For the 24-team brackets, f(B) represents the accumulated unfairness of later rounds, together with a small noise factor comparable with the full bracket. Later rounds have a greater effect on overall f(B) than earlier ones. The serious local unfairness effects begin in round B, and stays at the same level until the balance of the bracket is restored. The eight round A byes show a bigger hit to fairness in round B than those where the byes come later because there are more of them – 8 byes are more unbalancing than 4, or 2, or 1. But the round 1 byes get resolved in round B, and the rest of the bracket does quite well in terms of f(b).

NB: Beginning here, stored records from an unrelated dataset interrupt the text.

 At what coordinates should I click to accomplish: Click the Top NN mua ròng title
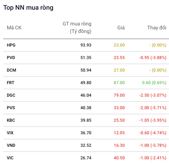(28, 8)
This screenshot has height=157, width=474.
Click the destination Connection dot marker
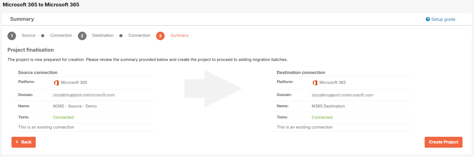[x=121, y=36]
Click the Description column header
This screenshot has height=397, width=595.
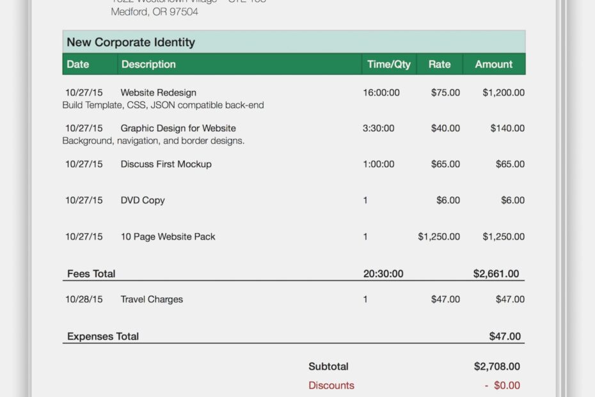coord(148,64)
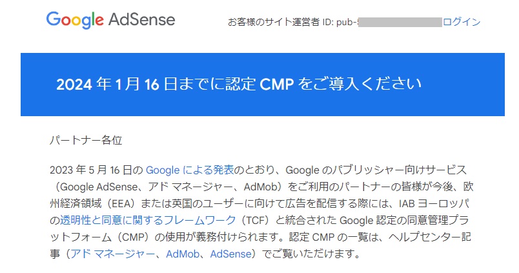Screen dimensions: 519x273
Task: Click the blue banner heading about 認定 CMP
Action: (x=239, y=85)
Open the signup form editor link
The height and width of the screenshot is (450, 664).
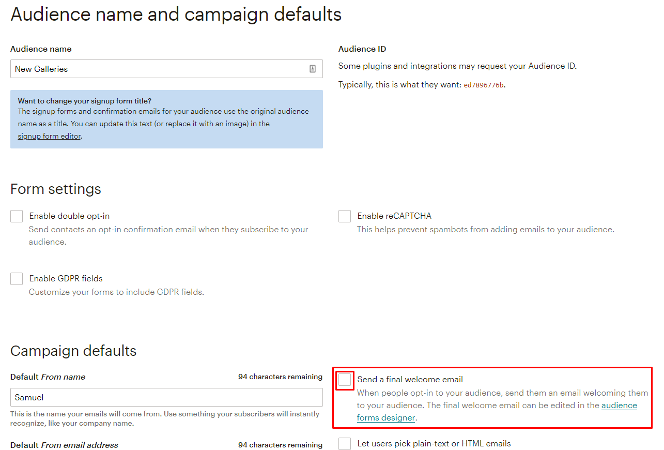49,136
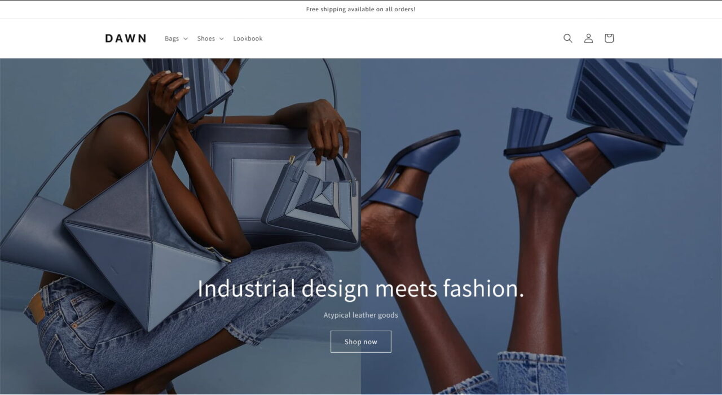The width and height of the screenshot is (722, 395).
Task: Click the chevron arrow beside Shoes
Action: (x=221, y=39)
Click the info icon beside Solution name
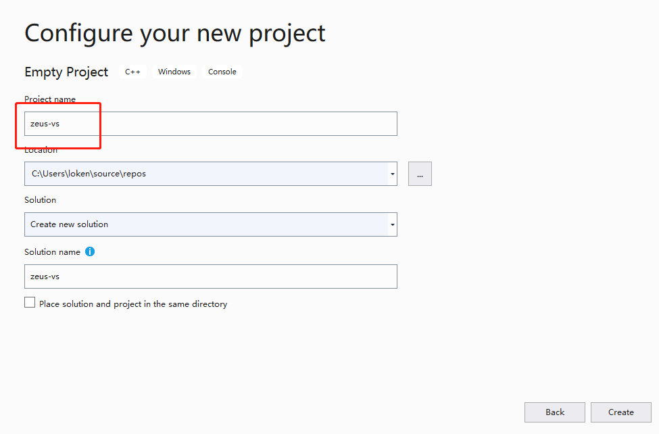 [x=90, y=251]
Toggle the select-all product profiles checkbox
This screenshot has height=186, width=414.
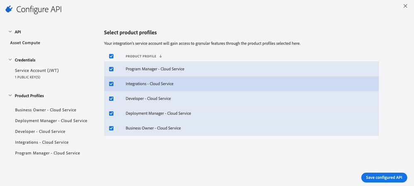tap(111, 56)
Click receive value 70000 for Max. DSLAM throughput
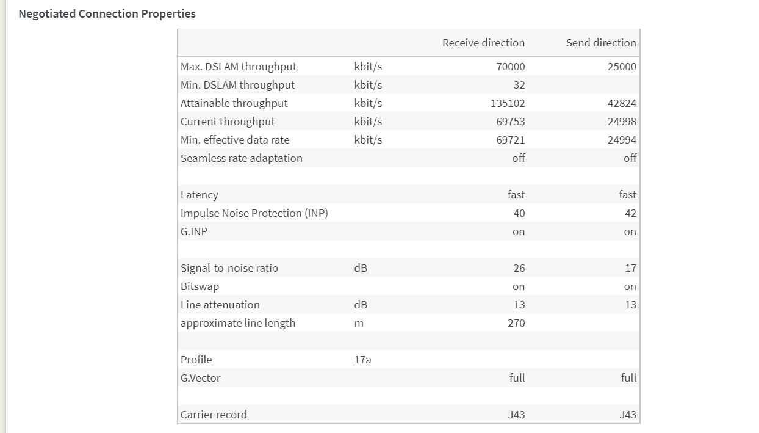Image resolution: width=759 pixels, height=433 pixels. tap(510, 67)
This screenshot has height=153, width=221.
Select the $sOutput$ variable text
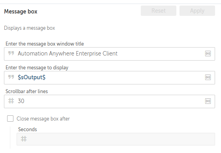point(32,77)
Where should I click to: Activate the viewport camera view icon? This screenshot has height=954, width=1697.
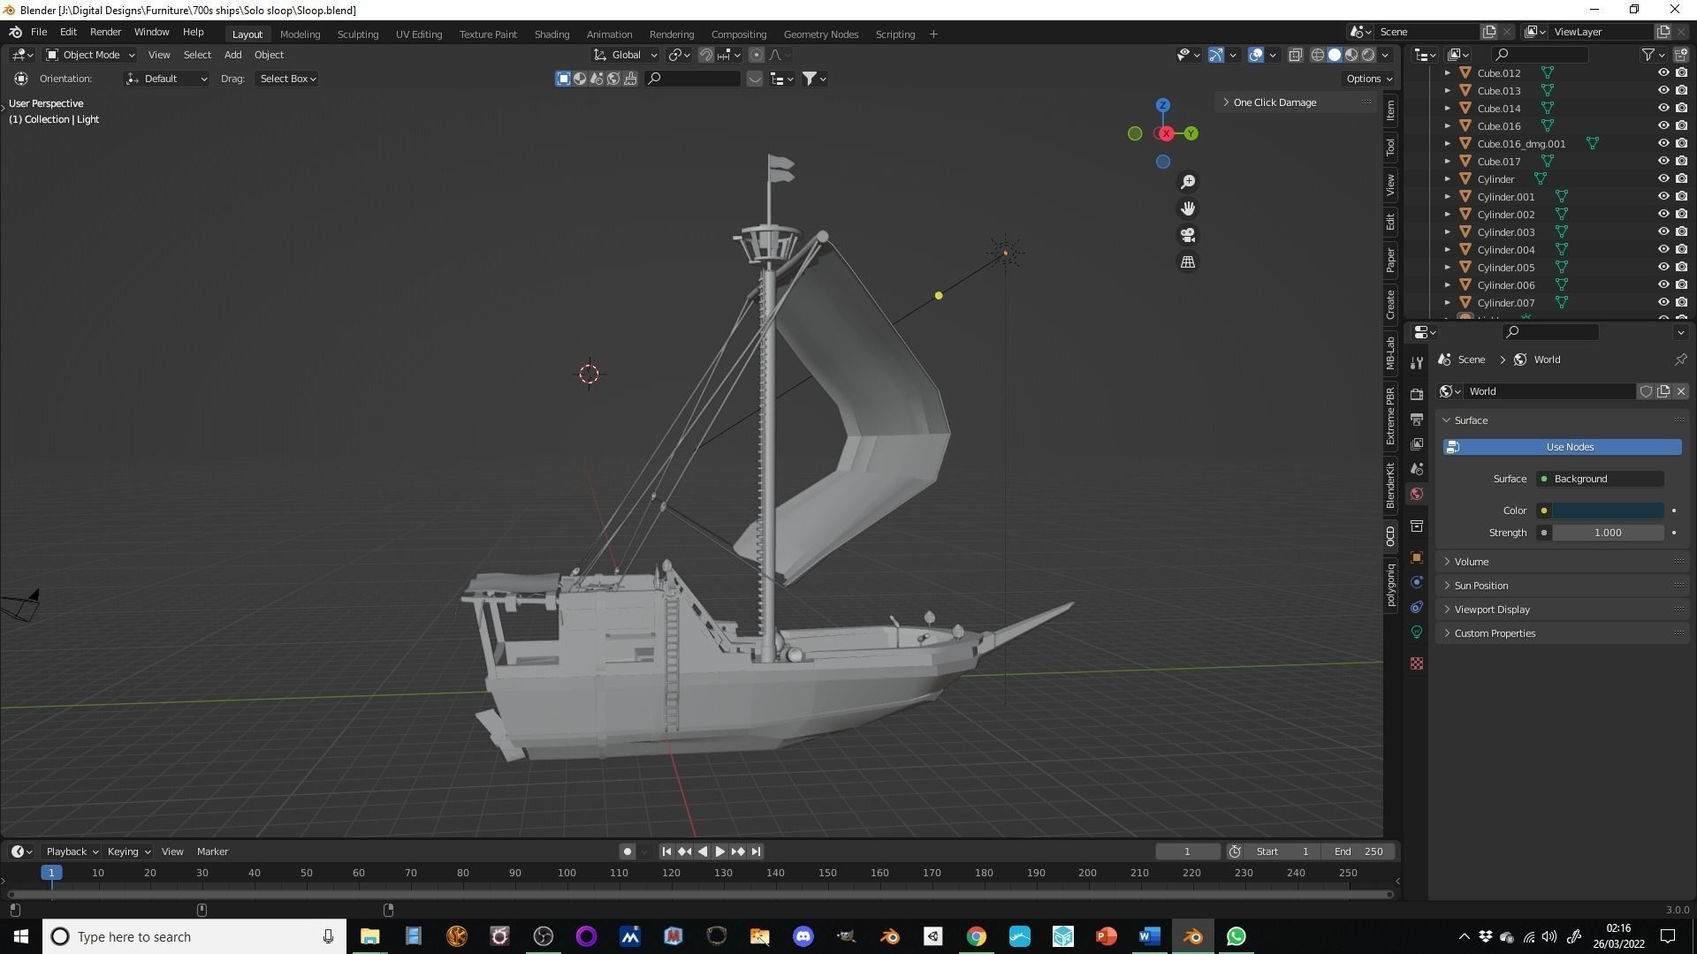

Though the individual effect is smaller in round B, where the byes come later so does the resolution. The overall f(B) figure absorbs the accumulating damage of later rounds. This is easiest to see when the single bye comes in round D, and is not resolved until the last round. The 16.80 damage has become characteristic of the entire bracket. Together with another 0.75 noise, comparable to that of the full bracket, the composite f(B) is 17.55. The other 24 brackets take a bigger hit, but they have more opportunity for the unfairness to dissipate in later rounds.
This is why, despite the greater number of byes, it’s generally best to take your medicine early, so that the imbalance introduced by the byes has the greatest chance to be diminished by subsequent balanced rounds.
So, why would anyone consider postponing the rectification of the bracket? It’s sometimes done to improve flow. The single, round D bye is functionally the single-elimination equivalent of the grouped byes bracket explored in great detail in the series of posts beginning with Bad Byes, and the four round B byes represents a compromise proposal suggested in the comments to that thread.
The last two lines in the table above represent flow considerations. The simulations assumed matches that average a little less than an hour in length, but are quite variable. This first of these lines represents the average start time of the final match (assuming that the tourney began at noon). The effect of later byes on the overall run time for the tourney is modest – placing one bye in round D saves only five minutes, on average, over putting eight of them in round A.
But the last line in the table shows the average number of minutes that each player was idle waiting for their next opponent to become available, and there the difference is substantial. The greater part of the delay is suffered by players who were lucky enough to draw byes as they wait out their bye rounds, which takes about an hour. Thus, the eight players who suffer this hour-long wait when the byes come in round A cause the average wait time to grow to 23 minutes. When a single bye comes in round D, the avoidance of any wait at all in half of round B compensates for the single long wait, so that the average player waits no longer than when the bracket is full.
As discussed in the bad byes post, the fairness effects of the late-round byes are smaller where skill progression is lower, so that late-round byes are more likely to be tolerated when high levels of luck lead to low levels of skill progression, notably in backgammon tournaments.